A magistrada é investigada no âmbito da Operação Faroeste, que apura esquema de venda de decisões judiciais referentes a disputas de terras na região oeste da Bahia. Com o recebimento da denúncia, que incluiu ainda um advogado colaborador das investigações, os acusados passam a ser réus na ação penal.
Segundo o Ministério Público Federal, os denunciados negociaram R$ 950 mil para obter decisões favoráveis sob a relatoria da desembargadora Lígia Maria Ramos Cunha Lima – pagamentos que foram objeto de lavagem de ativos.
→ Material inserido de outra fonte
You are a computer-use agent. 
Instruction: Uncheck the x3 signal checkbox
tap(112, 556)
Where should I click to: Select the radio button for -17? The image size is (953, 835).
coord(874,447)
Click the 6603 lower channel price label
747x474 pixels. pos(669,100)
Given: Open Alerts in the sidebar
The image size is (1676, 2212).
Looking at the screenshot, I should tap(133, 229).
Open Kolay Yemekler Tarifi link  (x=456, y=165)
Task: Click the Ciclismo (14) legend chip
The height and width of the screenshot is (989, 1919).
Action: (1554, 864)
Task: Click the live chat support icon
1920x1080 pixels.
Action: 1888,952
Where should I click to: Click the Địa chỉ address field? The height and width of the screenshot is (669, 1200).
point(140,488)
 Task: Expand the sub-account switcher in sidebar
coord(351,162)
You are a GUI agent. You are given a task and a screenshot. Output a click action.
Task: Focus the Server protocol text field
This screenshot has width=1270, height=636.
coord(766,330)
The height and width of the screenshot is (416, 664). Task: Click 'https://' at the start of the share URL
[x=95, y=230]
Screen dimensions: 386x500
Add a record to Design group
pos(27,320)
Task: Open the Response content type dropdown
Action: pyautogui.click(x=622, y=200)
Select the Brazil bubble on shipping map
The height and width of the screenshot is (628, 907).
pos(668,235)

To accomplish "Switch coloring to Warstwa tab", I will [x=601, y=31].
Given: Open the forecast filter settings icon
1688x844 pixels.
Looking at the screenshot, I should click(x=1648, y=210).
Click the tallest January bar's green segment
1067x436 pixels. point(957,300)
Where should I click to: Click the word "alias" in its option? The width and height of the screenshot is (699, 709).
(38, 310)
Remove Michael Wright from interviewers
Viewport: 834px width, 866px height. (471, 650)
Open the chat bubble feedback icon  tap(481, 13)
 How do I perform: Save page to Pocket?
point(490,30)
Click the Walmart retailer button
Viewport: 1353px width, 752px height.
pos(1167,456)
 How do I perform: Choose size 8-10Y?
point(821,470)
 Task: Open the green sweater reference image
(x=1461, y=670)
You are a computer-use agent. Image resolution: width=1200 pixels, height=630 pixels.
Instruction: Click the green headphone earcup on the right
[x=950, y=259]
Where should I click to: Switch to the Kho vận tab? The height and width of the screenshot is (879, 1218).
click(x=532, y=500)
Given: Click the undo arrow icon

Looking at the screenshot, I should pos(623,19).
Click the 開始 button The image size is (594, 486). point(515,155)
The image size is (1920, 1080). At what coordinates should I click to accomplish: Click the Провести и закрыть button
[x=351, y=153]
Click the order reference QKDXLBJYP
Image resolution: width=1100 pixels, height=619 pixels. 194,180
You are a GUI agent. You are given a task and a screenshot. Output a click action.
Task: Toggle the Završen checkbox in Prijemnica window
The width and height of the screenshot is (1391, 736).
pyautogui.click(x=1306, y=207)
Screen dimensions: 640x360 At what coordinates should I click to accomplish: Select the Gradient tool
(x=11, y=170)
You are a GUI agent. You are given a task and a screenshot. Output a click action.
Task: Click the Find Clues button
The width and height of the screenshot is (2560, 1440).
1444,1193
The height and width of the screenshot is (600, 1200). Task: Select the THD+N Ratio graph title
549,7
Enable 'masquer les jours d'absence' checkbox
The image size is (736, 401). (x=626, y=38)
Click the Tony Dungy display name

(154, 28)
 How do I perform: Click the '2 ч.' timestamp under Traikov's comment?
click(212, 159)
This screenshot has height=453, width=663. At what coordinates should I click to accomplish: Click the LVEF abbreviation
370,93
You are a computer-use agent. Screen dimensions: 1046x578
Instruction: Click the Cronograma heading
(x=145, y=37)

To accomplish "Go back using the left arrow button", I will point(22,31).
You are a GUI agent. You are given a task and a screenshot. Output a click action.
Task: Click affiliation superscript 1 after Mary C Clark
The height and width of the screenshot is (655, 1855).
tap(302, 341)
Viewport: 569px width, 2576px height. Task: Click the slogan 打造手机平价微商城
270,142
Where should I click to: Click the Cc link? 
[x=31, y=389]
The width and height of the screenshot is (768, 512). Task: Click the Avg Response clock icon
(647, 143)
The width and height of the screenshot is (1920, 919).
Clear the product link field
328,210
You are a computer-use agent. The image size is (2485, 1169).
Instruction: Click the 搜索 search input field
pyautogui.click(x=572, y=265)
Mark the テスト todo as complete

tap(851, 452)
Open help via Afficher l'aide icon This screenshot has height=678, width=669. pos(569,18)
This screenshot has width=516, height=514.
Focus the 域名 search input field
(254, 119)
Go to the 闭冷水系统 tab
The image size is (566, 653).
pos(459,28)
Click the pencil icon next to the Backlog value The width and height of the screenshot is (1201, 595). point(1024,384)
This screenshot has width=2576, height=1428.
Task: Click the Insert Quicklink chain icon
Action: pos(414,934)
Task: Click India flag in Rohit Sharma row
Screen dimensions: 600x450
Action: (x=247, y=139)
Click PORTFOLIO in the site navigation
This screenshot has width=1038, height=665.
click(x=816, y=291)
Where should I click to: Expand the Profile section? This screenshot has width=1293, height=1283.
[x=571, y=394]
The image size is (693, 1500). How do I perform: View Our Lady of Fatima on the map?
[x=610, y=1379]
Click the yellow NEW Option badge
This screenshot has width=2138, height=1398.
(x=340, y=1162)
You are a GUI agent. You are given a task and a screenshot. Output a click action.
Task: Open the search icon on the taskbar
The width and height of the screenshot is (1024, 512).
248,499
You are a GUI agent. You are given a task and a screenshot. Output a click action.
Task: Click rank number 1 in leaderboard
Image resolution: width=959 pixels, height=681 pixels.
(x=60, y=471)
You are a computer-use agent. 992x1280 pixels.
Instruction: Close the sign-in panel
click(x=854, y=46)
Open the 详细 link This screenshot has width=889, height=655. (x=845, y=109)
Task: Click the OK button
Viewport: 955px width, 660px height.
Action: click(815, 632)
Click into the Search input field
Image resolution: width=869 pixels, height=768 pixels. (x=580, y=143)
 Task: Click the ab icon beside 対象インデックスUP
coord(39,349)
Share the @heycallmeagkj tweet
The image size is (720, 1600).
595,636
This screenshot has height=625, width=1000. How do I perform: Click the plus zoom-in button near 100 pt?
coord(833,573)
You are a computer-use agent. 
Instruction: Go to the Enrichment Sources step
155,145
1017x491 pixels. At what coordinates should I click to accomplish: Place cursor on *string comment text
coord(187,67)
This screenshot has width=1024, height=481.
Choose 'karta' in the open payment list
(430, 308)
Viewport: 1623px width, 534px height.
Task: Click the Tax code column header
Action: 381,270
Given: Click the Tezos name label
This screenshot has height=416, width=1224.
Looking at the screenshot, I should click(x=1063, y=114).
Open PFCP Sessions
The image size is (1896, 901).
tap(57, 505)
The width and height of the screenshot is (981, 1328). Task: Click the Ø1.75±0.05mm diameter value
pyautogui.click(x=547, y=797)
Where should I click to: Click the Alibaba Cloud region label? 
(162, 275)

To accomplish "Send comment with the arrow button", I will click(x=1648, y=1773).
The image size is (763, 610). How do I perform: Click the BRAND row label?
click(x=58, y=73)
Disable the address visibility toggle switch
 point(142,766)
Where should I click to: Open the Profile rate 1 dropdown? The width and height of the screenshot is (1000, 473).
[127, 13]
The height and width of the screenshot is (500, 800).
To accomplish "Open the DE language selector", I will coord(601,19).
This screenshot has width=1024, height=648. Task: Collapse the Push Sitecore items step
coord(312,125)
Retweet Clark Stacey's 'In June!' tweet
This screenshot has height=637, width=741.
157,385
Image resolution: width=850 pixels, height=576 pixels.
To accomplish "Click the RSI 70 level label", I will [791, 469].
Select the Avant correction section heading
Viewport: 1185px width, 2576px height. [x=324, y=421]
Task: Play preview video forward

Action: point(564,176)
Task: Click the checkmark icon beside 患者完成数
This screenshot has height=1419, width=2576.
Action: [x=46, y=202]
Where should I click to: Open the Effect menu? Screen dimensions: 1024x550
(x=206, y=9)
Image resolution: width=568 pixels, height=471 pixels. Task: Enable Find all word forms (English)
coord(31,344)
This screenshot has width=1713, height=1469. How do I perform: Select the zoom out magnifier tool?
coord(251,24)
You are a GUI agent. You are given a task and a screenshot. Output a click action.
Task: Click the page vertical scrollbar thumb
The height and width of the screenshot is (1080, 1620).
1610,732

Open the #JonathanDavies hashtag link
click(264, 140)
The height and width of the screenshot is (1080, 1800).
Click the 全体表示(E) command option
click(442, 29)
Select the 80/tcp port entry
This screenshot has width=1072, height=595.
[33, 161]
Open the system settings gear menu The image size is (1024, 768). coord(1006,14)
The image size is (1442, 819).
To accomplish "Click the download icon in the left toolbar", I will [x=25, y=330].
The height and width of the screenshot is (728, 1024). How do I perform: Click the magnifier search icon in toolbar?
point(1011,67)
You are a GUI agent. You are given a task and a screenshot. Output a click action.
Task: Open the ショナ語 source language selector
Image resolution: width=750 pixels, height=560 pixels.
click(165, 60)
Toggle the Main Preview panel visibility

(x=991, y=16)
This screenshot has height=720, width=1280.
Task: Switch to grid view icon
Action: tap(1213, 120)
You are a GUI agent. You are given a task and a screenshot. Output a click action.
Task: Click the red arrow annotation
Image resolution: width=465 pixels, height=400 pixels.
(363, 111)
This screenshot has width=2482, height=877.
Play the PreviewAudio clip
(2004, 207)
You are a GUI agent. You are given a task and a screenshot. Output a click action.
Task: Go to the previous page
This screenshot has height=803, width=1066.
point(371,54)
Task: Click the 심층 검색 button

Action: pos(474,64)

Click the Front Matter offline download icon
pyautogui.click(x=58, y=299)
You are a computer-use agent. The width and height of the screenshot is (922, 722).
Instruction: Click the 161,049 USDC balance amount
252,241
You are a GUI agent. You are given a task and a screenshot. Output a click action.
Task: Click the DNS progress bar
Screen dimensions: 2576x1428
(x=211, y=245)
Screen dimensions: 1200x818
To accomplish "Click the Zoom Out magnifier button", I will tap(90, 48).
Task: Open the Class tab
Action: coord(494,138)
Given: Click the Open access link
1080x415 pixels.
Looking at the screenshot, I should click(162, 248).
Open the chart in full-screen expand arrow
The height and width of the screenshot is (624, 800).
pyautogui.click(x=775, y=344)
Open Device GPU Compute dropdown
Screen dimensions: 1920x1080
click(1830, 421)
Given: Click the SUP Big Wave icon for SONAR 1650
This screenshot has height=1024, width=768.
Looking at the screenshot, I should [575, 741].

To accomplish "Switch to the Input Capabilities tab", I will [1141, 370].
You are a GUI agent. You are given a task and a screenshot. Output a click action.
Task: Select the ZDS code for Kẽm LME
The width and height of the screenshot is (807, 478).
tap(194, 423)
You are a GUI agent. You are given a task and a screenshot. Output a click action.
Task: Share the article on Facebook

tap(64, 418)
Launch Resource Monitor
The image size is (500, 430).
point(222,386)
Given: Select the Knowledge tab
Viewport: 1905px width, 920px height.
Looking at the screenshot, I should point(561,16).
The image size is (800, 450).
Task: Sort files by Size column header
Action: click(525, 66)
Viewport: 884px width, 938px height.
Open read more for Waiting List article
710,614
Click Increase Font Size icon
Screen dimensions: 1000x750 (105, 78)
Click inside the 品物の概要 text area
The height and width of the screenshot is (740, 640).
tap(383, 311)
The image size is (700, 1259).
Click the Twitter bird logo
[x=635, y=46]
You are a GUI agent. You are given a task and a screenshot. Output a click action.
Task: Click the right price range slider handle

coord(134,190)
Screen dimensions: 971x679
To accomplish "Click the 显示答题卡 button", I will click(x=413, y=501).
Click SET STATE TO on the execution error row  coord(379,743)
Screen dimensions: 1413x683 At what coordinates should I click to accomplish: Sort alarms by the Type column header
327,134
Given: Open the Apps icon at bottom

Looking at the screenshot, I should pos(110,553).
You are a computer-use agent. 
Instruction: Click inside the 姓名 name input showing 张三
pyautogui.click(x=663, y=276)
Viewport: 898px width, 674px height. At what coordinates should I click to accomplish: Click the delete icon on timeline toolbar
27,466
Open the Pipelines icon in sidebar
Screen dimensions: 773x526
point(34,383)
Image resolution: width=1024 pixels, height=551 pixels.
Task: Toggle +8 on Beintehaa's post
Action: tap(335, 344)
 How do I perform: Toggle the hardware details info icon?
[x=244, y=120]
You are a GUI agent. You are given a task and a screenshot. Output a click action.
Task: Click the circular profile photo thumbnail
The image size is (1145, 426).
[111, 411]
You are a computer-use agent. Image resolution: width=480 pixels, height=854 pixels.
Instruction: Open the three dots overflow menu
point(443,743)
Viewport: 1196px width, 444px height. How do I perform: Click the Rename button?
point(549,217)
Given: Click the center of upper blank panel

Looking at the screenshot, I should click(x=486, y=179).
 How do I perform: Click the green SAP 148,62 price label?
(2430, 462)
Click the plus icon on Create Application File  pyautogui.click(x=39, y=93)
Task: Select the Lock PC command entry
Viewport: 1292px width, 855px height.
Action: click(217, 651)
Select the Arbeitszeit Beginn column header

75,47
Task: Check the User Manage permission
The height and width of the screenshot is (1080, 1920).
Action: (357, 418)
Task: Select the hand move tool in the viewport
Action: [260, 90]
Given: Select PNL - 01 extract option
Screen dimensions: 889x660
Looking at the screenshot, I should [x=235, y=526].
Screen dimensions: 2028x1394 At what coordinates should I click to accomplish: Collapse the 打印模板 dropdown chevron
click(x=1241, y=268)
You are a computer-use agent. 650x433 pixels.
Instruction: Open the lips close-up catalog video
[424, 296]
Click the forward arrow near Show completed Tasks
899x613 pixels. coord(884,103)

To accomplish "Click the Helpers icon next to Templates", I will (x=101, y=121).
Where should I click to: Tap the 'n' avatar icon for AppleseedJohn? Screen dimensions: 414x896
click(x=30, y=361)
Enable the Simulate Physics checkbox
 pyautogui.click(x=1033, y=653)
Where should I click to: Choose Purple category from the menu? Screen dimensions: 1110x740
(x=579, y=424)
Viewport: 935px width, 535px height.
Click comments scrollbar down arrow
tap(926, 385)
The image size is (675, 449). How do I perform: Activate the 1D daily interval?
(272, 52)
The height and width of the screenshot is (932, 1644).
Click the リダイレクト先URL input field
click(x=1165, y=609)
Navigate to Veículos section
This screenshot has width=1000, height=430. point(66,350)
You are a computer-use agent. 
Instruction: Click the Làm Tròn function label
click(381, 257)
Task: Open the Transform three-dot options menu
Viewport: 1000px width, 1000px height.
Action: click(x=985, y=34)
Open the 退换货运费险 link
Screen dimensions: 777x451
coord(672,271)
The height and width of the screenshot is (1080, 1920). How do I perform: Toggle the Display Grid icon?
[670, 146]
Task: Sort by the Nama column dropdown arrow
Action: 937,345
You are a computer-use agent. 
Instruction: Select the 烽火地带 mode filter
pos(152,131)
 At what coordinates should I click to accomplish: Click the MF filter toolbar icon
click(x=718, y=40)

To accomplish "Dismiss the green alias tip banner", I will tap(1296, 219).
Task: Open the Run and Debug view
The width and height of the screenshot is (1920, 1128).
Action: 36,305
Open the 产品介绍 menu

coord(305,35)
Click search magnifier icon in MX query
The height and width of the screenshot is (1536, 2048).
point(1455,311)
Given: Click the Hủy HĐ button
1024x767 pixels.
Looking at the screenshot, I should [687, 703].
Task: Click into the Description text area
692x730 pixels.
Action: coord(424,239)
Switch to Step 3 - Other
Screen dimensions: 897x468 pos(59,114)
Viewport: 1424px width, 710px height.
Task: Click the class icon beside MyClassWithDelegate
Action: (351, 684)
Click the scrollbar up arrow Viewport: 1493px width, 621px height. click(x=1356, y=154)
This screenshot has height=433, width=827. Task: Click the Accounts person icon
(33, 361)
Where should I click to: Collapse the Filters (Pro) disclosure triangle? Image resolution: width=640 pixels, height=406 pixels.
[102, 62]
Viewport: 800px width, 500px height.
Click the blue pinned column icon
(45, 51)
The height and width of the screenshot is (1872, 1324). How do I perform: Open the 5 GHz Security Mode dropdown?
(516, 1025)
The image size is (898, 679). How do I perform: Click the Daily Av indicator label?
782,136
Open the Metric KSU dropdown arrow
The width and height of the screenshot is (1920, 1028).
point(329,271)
A desembargadora também é acusada de tentar obstruir as investigações contra ela e os demais integrantes da organização, entre novembro de 2019 e 14 de dezembro de 2020, data em que foi presa. Na casa dela, foram encontrados vários documentos relacionados às investigações da Operação Faroeste.
Para o relator no STJ, ministro Og Fernandes, os investigadores reuniram uma grande quantidade de provas que confirmam as declarações do advogado colaborador, como notas fiscais e dados da quebra de sigilo bancário e telefônico dos investigados.
Do Superior Tribunal de Justiça, Fátima Uchôa.